EXERCISE INSTRUCTIONS: The required output is the line containing "Viewport: 629px width, 372px height." and every line after it, transcribed exactly through the end of the data below.

Stored data:
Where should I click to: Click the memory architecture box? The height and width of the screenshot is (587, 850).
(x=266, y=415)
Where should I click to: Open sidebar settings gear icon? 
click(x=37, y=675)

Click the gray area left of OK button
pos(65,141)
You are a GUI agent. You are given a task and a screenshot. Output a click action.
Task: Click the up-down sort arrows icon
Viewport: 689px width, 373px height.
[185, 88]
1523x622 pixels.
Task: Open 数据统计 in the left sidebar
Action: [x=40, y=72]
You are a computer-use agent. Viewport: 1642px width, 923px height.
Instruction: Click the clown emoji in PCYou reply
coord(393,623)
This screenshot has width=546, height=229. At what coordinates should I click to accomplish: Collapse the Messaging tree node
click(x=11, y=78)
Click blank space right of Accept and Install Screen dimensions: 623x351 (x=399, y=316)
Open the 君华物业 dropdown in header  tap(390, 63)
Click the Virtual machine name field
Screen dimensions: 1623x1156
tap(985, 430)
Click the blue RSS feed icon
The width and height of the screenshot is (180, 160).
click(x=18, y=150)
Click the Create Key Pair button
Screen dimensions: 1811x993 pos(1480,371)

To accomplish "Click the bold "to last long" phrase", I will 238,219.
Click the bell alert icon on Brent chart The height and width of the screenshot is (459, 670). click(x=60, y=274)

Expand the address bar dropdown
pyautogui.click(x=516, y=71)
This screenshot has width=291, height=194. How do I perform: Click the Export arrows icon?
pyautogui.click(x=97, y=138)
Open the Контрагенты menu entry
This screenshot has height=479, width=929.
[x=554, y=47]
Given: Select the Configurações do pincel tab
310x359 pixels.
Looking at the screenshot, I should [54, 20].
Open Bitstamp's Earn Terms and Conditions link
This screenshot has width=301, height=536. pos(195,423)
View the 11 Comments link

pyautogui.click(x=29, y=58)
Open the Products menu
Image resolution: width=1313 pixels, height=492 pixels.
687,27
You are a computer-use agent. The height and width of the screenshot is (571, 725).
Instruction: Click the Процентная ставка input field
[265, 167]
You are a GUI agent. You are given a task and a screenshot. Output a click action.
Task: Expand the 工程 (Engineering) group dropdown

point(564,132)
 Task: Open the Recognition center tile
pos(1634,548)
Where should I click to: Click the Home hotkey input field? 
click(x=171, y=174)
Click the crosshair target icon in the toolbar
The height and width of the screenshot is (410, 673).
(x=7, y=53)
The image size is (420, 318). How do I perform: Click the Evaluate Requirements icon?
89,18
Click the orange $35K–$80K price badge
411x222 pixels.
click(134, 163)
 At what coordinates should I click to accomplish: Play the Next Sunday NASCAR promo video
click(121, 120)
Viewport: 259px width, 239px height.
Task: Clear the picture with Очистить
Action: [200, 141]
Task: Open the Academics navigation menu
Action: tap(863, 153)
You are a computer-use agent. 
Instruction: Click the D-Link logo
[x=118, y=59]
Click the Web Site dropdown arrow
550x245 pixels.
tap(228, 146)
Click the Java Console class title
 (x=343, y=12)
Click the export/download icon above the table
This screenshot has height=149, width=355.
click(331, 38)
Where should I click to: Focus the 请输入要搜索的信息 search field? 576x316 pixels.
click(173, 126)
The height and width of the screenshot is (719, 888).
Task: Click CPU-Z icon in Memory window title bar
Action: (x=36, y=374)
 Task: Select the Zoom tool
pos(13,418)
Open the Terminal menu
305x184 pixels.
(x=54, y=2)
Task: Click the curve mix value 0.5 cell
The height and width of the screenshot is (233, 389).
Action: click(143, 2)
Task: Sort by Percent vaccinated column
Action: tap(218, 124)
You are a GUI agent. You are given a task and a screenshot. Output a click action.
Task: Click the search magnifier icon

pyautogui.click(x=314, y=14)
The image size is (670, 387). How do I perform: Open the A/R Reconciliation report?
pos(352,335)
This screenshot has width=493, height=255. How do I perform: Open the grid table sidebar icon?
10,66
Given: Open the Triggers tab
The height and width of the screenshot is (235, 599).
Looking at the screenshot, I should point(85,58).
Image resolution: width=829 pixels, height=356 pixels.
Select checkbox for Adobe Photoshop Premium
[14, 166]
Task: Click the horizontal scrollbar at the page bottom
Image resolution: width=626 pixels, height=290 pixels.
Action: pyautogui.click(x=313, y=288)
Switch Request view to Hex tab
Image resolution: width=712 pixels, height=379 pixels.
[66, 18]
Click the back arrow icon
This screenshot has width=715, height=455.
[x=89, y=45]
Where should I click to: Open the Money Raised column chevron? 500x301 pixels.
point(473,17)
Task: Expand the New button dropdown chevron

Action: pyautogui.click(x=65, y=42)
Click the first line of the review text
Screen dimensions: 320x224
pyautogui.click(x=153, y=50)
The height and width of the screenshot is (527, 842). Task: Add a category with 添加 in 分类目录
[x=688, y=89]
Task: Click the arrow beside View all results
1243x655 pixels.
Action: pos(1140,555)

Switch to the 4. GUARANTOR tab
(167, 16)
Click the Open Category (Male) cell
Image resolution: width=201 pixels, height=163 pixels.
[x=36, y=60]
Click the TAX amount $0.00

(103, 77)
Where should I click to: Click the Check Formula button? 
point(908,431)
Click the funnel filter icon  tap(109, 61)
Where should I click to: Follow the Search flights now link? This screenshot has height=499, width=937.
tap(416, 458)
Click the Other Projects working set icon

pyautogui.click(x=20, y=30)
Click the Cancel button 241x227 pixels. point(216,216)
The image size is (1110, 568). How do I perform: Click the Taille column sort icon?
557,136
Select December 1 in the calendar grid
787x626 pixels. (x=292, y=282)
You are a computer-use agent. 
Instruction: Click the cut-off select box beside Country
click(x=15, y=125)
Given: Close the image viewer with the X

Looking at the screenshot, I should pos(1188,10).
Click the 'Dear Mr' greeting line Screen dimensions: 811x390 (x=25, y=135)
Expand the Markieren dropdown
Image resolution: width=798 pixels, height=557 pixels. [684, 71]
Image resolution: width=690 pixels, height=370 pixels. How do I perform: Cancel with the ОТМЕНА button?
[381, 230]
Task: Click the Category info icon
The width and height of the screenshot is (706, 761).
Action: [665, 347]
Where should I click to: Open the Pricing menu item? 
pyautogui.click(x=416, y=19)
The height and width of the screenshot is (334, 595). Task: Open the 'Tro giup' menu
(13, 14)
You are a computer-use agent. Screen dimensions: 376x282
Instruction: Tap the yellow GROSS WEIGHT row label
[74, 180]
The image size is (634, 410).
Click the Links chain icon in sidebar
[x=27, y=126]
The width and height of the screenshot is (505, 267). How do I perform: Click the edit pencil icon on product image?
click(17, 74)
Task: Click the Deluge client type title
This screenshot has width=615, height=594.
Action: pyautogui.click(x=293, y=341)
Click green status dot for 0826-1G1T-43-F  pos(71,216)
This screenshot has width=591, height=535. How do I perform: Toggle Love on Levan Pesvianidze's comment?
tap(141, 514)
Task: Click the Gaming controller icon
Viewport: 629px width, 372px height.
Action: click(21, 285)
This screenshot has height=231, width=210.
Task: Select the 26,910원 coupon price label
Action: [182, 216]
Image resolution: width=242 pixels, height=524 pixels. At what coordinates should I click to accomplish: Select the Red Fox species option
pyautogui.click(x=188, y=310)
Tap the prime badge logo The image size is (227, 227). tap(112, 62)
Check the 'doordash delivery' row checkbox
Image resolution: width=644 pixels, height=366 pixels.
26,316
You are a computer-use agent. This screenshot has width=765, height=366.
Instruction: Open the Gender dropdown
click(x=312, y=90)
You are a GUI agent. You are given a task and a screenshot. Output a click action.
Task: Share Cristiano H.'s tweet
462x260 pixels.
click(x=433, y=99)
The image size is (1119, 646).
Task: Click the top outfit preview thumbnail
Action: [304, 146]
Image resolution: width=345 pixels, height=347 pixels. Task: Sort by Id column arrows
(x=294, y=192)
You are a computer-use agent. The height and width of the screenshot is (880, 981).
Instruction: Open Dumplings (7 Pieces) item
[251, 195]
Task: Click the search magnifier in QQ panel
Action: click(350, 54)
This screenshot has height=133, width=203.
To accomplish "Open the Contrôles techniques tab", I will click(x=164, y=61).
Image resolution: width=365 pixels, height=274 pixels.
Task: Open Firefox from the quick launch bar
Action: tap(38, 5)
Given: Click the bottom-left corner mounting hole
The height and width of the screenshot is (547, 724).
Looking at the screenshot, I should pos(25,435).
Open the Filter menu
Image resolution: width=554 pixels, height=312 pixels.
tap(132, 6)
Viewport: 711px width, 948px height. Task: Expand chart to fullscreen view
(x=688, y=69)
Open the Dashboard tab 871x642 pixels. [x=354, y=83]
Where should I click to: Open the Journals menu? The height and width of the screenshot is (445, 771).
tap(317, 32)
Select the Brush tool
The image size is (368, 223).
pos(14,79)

SOLUTION FOR THIS TASK:
Viewport: 629px width, 372px height.
Action: click(21, 285)
This screenshot has height=231, width=210.
Task: Select the 26,910원 coupon price label
Action: [182, 216]
Image resolution: width=242 pixels, height=524 pixels. At what coordinates should I click to accomplish: Select the Red Fox species option
pyautogui.click(x=188, y=310)
Tap the prime badge logo The image size is (227, 227). tap(112, 62)
Check the 'doordash delivery' row checkbox
Image resolution: width=644 pixels, height=366 pixels.
26,316
You are a computer-use agent. This screenshot has width=765, height=366.
Instruction: Open the Gender dropdown
click(x=312, y=90)
You are a GUI agent. You are given a task and a screenshot. Output a click action.
Task: Share Cristiano H.'s tweet
462x260 pixels.
click(x=433, y=99)
The image size is (1119, 646).
Task: Click the top outfit preview thumbnail
Action: [304, 146]
Image resolution: width=345 pixels, height=347 pixels. Task: Sort by Id column arrows
(x=294, y=192)
You are a computer-use agent. The height and width of the screenshot is (880, 981).
Instruction: Open Dumplings (7 Pieces) item
[251, 195]
Task: Click the search magnifier in QQ panel
Action: click(350, 54)
This screenshot has height=133, width=203.
To accomplish "Open the Contrôles techniques tab", I will click(x=164, y=61).
Image resolution: width=365 pixels, height=274 pixels.
Task: Open Firefox from the quick launch bar
Action: tap(38, 5)
Given: Click the bottom-left corner mounting hole
The height and width of the screenshot is (547, 724).
Looking at the screenshot, I should pos(25,435).
Open the Filter menu
Image resolution: width=554 pixels, height=312 pixels.
tap(132, 6)
Viewport: 711px width, 948px height. Task: Expand chart to fullscreen view
(x=688, y=69)
Open the Dashboard tab 871x642 pixels. [x=354, y=83]
Where should I click to: Open the Journals menu? The height and width of the screenshot is (445, 771).
tap(317, 32)
Select the Brush tool
The image size is (368, 223).
pos(14,79)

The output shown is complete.